PROVIDED RECORDS -
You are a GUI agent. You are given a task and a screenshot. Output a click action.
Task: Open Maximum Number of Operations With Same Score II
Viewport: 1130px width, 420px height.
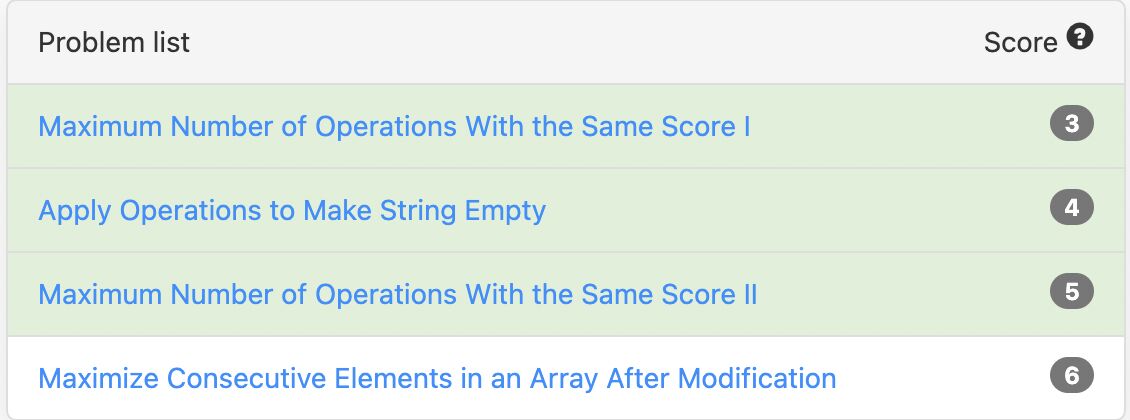(398, 295)
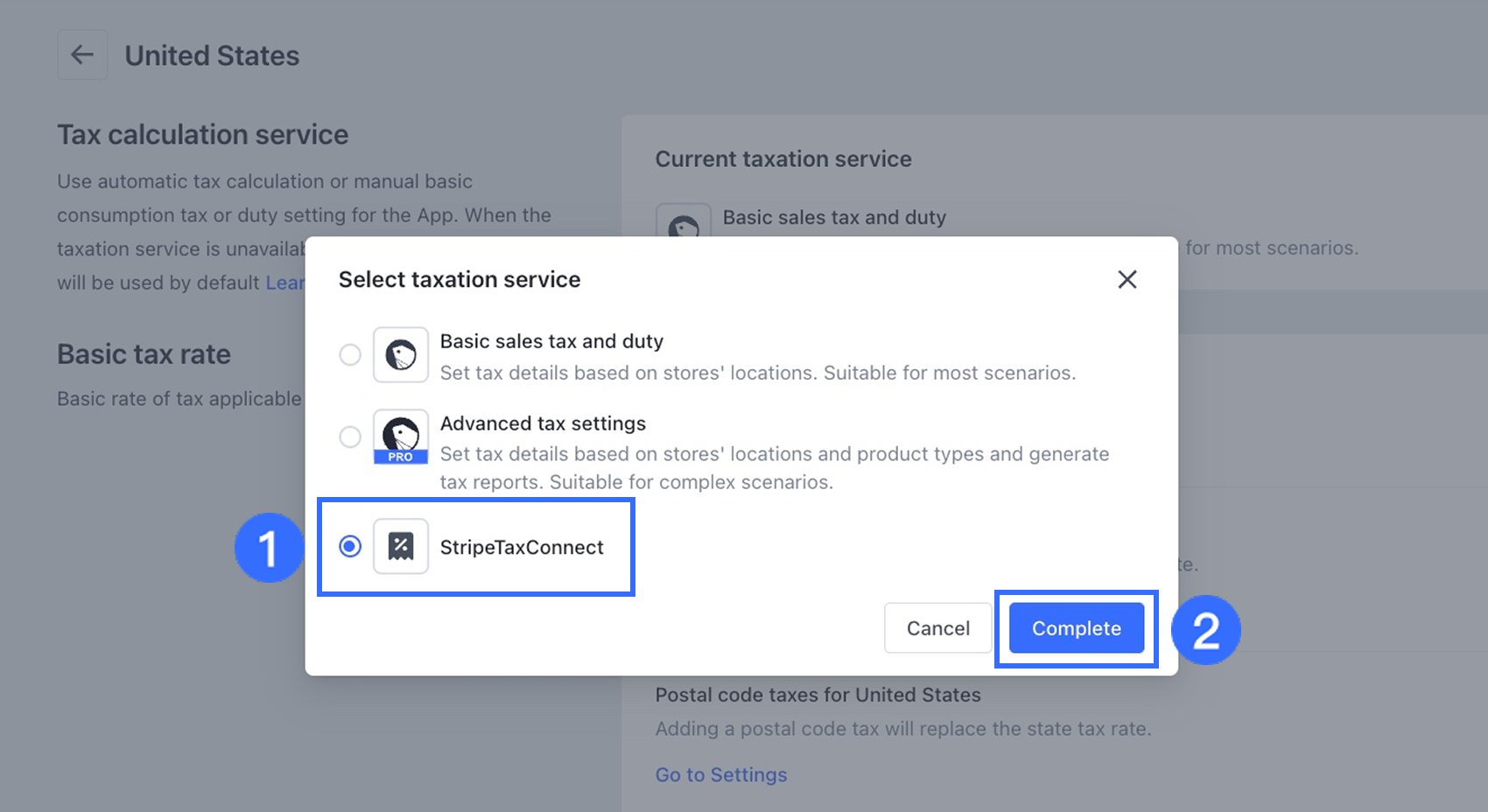Click the Advanced option's tax reports description
Screen dimensions: 1488x812
point(774,468)
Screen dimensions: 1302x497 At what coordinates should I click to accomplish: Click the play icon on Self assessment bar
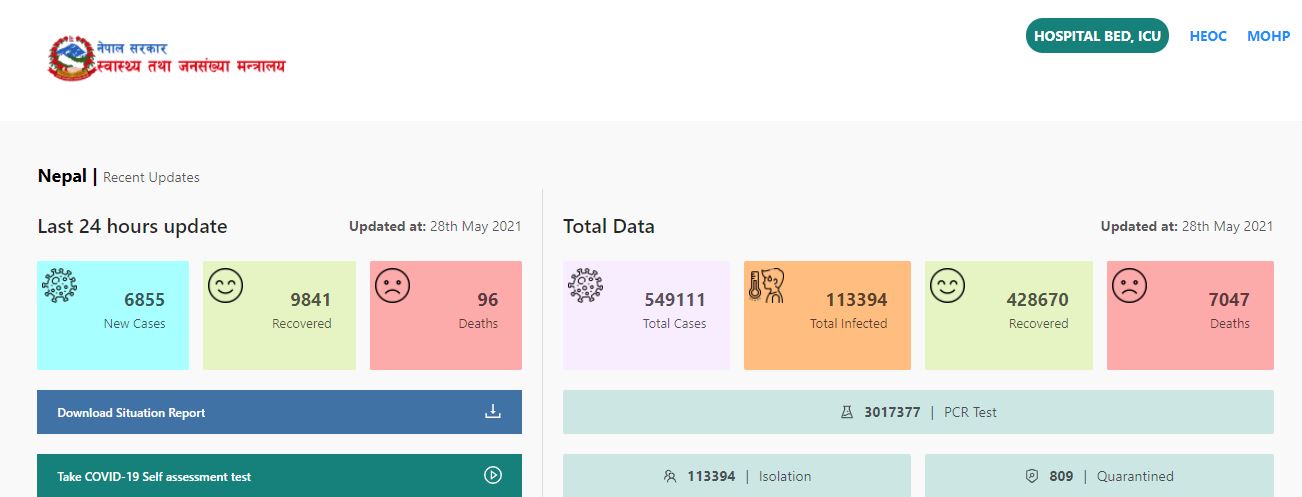click(493, 475)
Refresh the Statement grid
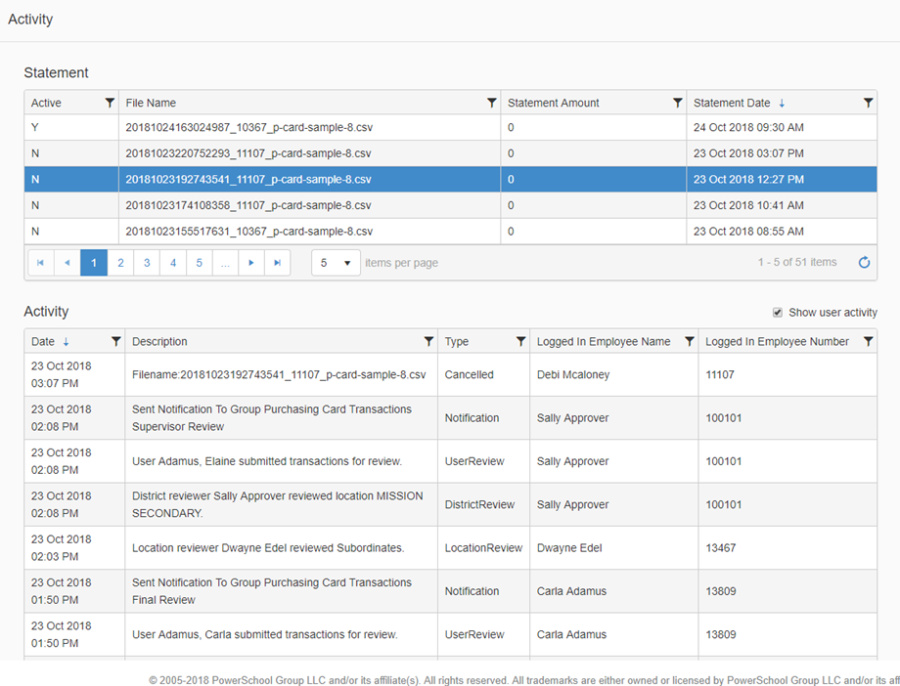 (864, 263)

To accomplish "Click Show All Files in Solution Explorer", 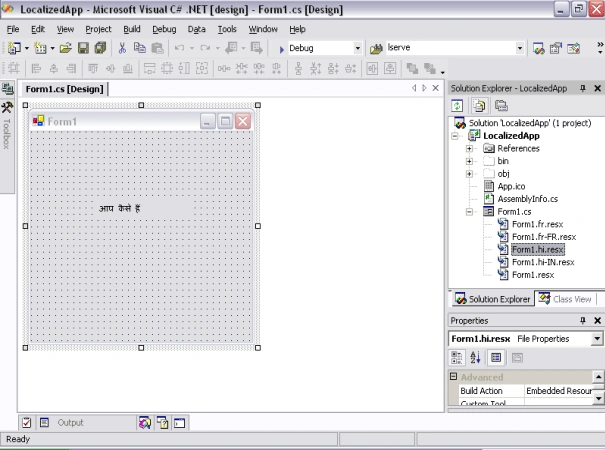I will pyautogui.click(x=479, y=105).
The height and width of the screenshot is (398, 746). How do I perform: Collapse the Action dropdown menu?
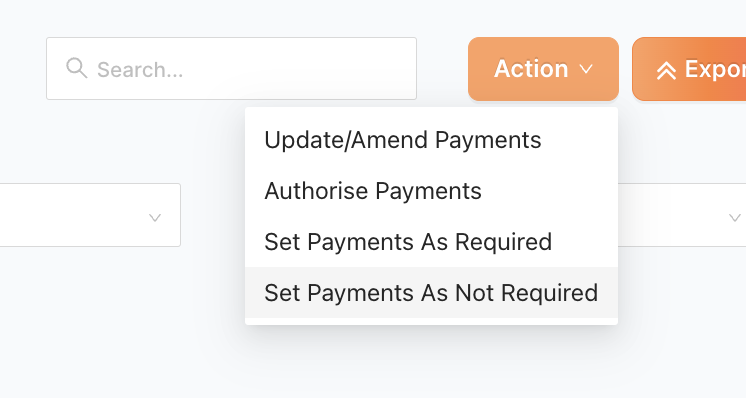[543, 69]
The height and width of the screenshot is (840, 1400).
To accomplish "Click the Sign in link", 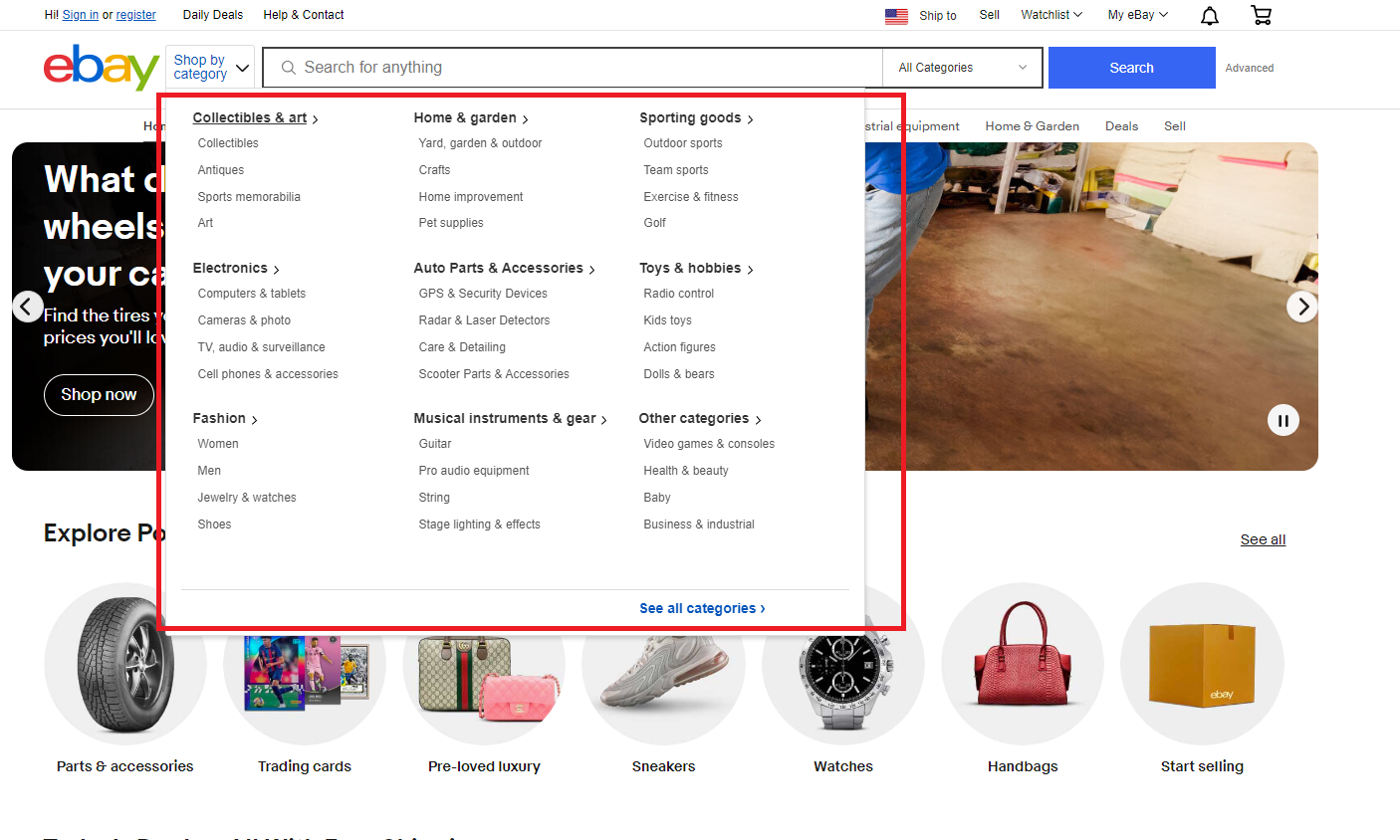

TASK STATEMENT - Omit the pictures. Transcribe word for word the lines from the one containing "The height and width of the screenshot is (398, 746)." through the end of the listing, inclusive.

RESULT BELOW -
The height and width of the screenshot is (398, 746). How do I perform: Collapse the Action dropdown menu?
[543, 69]
The height and width of the screenshot is (840, 1400).
To accomplish "Click the Sign in link", 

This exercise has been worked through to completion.